A vision-based automatic tracking system for gelatinous animals has been developed and demonstrated under a program of joint research between the Stanford University Aerospace Robotics Lab and the Monterey Bay Aquarium Research Institute (MBARI). In field tests using MBARI's ROV Ventana in the Monterey Bay, this system has demonstrated fully autonomous closed-loop control of Ventana to track a jellyfish for periods up to 1.5 hours. In these tests, conventional PID and Sliding Mode Control laws have both been used that rely primarily on the measurement of relative position errors derived from the vision-based system. This tracking system has been designed for both ROV and AUV deployments. One difference between the logic embedded in this system and the way human pilots operate is that human pilots typically exploit their a priori knowledge of how a jellyfish moves in formulating their control commands. That is, they do not rely solely on lead information determined through differentiation.

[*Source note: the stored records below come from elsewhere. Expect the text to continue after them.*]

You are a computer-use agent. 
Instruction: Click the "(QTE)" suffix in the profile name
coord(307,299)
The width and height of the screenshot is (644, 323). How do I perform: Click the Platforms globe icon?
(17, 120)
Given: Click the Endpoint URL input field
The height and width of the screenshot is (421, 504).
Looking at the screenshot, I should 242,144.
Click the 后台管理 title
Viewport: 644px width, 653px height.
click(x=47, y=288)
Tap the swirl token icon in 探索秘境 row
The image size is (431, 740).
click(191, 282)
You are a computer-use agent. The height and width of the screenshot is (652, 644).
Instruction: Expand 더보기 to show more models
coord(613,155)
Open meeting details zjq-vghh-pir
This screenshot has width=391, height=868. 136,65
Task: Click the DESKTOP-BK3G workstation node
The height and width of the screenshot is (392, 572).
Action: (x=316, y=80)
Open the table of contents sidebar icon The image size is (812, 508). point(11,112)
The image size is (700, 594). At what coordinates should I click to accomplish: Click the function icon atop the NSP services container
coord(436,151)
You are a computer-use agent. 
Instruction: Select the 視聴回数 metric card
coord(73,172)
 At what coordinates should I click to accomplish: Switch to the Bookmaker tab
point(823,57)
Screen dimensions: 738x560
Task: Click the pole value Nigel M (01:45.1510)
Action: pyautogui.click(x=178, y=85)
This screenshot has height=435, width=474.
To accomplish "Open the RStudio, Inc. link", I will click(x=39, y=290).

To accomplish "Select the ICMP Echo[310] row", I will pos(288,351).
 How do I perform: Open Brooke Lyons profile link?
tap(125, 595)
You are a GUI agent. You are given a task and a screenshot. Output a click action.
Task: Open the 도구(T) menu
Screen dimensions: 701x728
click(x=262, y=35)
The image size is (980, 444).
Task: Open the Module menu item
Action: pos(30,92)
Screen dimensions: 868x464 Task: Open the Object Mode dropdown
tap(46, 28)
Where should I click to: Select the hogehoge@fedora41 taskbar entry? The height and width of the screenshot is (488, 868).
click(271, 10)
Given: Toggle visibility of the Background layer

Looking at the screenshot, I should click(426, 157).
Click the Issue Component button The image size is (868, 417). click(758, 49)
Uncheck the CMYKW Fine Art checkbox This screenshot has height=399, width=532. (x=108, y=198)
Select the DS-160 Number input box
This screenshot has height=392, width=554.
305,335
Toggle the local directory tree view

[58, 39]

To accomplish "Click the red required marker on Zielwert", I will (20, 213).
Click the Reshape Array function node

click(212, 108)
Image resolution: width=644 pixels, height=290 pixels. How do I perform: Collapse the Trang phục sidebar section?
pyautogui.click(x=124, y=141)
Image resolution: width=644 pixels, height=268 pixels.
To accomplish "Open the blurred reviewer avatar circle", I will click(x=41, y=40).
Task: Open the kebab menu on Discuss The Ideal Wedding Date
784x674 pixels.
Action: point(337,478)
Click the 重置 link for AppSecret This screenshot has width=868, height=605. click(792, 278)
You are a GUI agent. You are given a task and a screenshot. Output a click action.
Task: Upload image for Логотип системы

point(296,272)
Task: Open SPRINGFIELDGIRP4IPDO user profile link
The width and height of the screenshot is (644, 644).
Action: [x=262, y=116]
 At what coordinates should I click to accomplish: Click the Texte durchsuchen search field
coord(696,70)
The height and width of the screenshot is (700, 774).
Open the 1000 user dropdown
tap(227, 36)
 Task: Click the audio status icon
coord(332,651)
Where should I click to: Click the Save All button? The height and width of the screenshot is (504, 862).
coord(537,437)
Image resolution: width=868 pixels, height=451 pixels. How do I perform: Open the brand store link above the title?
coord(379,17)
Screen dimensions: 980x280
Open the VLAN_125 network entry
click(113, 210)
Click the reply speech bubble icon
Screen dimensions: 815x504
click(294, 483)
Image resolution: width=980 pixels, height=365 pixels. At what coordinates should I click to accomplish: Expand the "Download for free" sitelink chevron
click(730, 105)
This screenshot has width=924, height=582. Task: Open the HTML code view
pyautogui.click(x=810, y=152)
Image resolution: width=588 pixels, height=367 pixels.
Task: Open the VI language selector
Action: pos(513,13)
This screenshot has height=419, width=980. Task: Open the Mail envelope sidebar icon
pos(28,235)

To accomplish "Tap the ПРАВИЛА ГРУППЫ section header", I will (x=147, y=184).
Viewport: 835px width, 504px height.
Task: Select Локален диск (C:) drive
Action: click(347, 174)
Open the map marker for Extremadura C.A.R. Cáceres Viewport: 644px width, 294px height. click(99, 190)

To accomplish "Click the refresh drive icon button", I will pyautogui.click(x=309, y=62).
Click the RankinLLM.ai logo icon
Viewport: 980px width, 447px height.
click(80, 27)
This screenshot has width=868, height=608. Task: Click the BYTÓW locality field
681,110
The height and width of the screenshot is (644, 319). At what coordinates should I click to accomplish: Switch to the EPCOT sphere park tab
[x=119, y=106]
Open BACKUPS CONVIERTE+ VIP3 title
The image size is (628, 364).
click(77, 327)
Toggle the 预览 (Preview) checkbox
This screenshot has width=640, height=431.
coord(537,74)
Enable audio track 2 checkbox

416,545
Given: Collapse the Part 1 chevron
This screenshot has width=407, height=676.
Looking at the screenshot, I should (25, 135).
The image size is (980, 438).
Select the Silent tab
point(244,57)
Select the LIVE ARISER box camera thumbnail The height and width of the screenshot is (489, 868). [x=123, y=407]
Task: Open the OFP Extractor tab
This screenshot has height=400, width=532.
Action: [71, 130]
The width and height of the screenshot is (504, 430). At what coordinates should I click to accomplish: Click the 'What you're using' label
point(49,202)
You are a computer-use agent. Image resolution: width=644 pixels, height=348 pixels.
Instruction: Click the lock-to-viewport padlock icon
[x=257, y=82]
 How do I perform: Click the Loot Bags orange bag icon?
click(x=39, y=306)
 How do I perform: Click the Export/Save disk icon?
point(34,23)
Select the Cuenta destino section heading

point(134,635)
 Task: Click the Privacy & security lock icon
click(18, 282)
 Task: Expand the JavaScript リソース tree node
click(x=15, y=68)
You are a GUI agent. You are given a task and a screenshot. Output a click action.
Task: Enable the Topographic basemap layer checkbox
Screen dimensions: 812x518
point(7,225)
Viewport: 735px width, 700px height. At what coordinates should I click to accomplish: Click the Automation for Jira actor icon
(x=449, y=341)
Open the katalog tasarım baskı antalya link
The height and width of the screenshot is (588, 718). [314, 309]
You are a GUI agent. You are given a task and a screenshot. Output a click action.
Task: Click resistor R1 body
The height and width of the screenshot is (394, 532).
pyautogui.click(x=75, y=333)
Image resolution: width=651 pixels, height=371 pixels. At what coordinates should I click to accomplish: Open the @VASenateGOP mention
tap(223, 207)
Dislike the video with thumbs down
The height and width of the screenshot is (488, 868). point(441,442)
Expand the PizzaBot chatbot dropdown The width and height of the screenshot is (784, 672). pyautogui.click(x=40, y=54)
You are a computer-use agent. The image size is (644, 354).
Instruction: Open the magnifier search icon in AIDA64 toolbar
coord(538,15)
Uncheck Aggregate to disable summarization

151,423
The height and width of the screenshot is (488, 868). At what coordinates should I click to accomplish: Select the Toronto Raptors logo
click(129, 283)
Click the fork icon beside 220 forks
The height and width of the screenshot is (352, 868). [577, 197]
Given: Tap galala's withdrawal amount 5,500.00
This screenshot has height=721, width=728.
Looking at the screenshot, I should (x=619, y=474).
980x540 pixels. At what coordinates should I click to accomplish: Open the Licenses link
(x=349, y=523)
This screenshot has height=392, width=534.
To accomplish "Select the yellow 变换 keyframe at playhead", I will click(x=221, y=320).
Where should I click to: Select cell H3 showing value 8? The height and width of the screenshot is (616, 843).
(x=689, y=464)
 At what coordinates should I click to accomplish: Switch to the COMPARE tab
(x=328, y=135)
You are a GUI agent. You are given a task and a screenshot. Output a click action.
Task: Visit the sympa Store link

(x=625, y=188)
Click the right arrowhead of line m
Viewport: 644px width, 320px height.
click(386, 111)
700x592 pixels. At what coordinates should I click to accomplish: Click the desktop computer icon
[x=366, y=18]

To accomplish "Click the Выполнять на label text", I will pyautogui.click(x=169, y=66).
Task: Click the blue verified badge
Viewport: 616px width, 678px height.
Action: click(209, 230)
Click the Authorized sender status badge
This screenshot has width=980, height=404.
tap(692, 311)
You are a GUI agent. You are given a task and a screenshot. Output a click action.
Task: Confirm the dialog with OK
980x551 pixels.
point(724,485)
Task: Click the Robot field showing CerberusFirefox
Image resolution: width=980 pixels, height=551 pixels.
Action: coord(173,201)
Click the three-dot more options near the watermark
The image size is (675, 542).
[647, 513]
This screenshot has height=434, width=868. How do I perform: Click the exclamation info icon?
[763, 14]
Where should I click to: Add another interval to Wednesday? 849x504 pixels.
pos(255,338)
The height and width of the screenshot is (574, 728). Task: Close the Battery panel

Presented here is a first step for incorporating this additional knowledge-based lead information into the automatic control system. The ultimate goal is determine if this can be used to improve the overall performance and robustness of the tracking task. A key step towards quantification of motion behavior of gelatinous animals is a reliable capability to detect motion mode changes. This paper focuses on recognition of mode changes by applying techniques in real-time computer vision and supervised machine learning in the form of a support vector machine (SVM). Methods are presented to distinguish between active and resting modes, and to detect and measure rhythmic patterns in the body motions of these animals.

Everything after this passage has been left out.